Donald Sultan – Master of Mediums
Hungary, Budapest, Art’otel, hotel designed by artist Donald Sultan, restaurant
“My father was a physical person…I just felt most comfortable making things and moving things. Part of the whole American experience I came out of was the empire building mentality… physical labor. My grandfather was on the assembly lines of Detroit in the Depression. It was the way it was.” – Donald Sultan
The legendary Studio 54’s late co-founder Steve Rubell astutely remarked in 1985, “…artists [were] becoming the stars of the 1980s, like the rock stars of the 1960s or the fashion designers of the 1970s,” and artist Donald Sultan was fully riding this wave as his works were in high demand and commanding high prices.
Today, we explore the many different aspects of Donald Sultan and how his unique perspective has captured the imagination of art lovers around the world.
Born in 1951 in Asheville, North Carolina, Donald Sultan grew up with parents who loved the arts. His father, owner of a tire company, loved to create abstract paintings in his free time and his mother loved theater. Donald acted in theater, then found he loved creating and painting sets. Art and construction were in his nature. He soon received his MFA from the Art Institute of Chicago, where he began to experiment with industrial tools and mediums and non-traditional painting techniques.

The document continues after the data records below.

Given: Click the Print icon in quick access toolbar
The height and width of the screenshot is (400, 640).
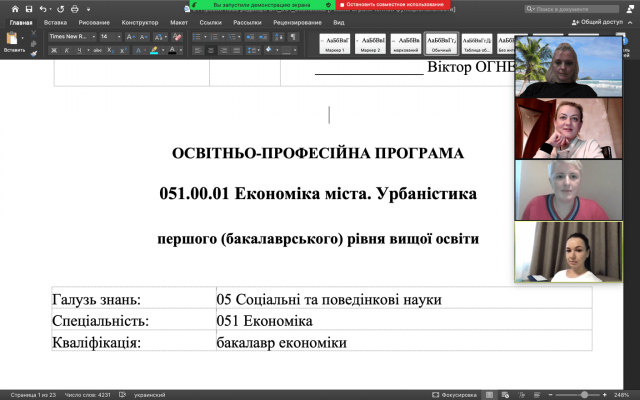Looking at the screenshot, I should pyautogui.click(x=74, y=8).
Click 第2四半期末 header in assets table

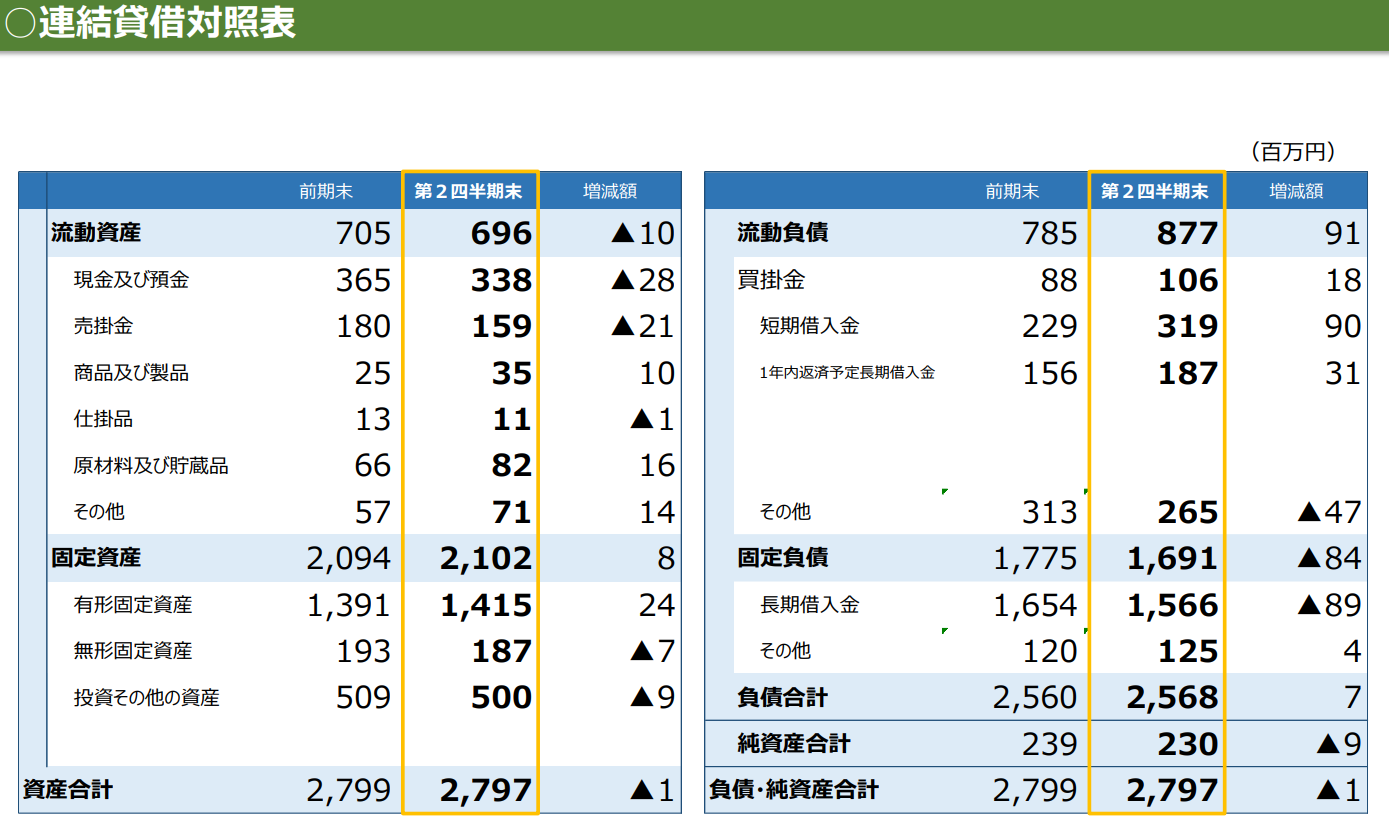[468, 191]
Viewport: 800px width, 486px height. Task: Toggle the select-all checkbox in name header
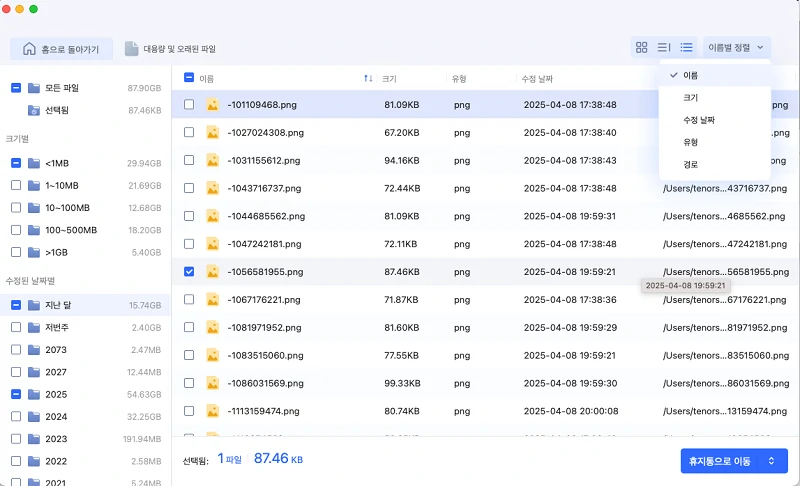(190, 78)
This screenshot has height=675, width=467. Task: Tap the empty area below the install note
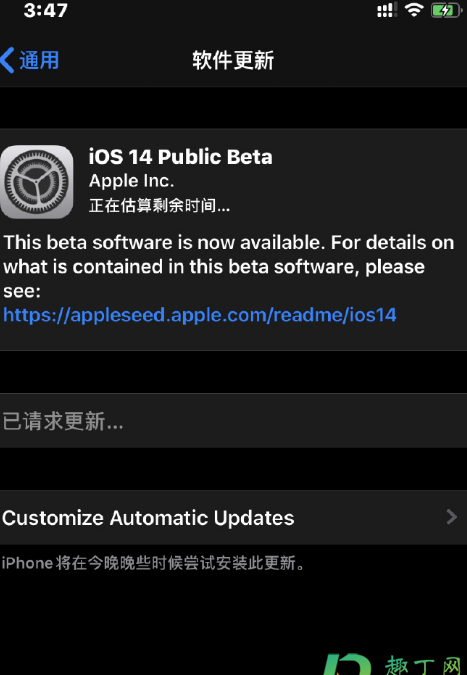(x=233, y=611)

Known as part of the “New Image” movement, and a principal contemporary artist who came into recognition in the 1970s, Donald Sultan dives deep into such contrasts as light vs. darkness, grace vs. brutality, actuality vs. abstraction, and organic vs. synthetic in his work.
He is also well known for his prints and sculptures, which embrace the same motifs as his paintings. He is a master of multiple mediums, from painting, etching, silkscreen, woodcut, lithography and sculpture among other art techniques and non-traditional industrial media such as plaster, spackle, tar, Masonite, vinyl floor tiles, latex, rubber, PVC and metals.
According to the British art historian and author Ian Dunlop, Sultan’s paintings, “fall into two groups: the first group consists of bold, brightly colored pictures with well-defined shapes and crisp outlines forming a clear silhouette; the second group consists of dark, hard to read pictures full of menace and often inspired by disastrous industrial events such as warehouse fires, airplane crashes, and freight train derailments. In both cases the pictures make a strong, immediate visual statement.”